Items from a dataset

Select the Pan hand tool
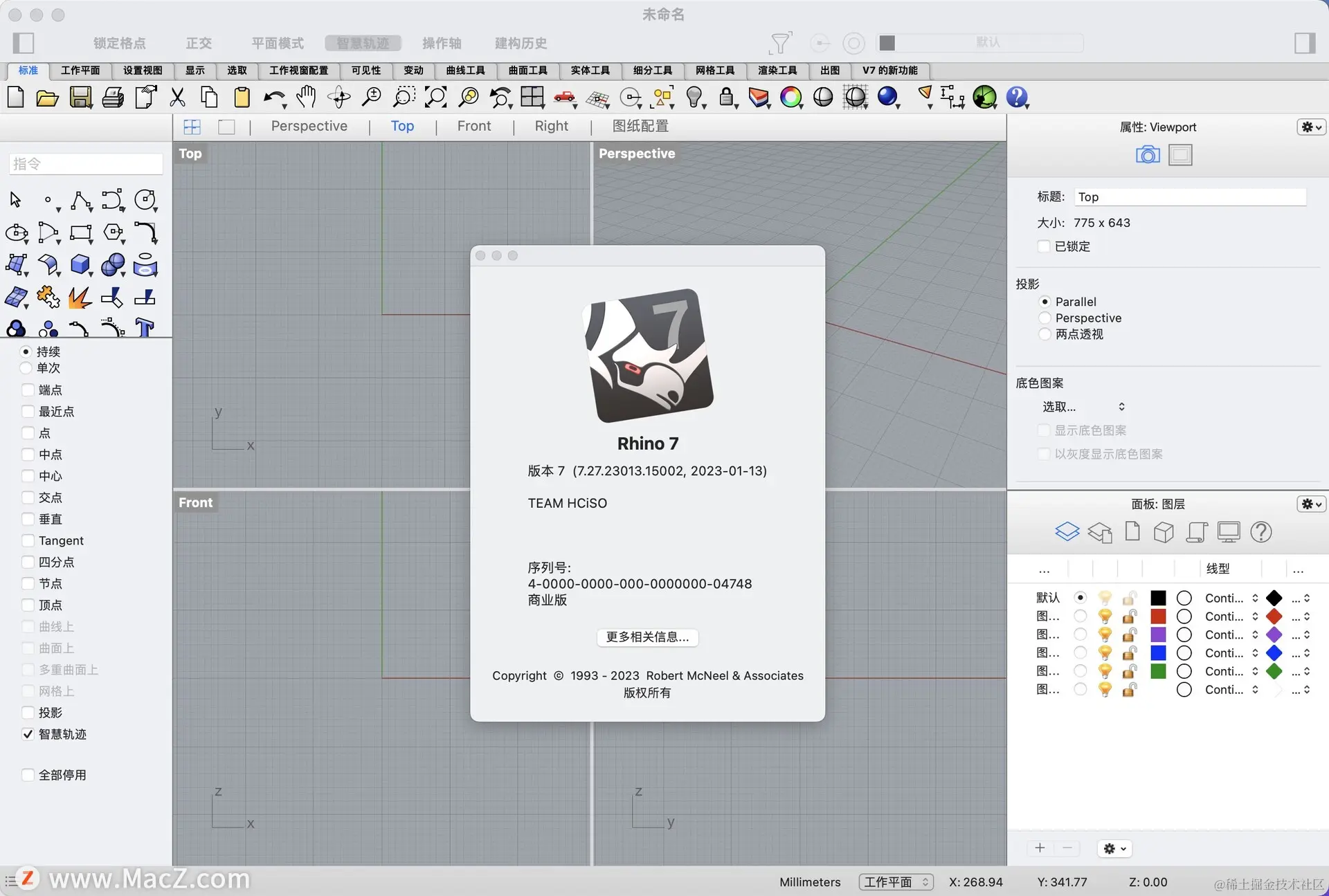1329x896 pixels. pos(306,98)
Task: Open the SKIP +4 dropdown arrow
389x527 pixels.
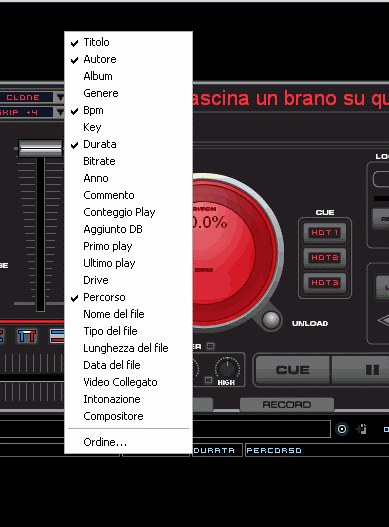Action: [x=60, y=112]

» What is asked: Change "dropdown arrow" to "menu arrow" in the stretch of material from the line with "Task: Open the SKIP +4 dropdown arrow" through the end, and write out those lines with nothing else altered. Leave the pictures out.

» Solution:
Task: Open the SKIP +4 menu arrow
389x527 pixels.
Action: [x=60, y=112]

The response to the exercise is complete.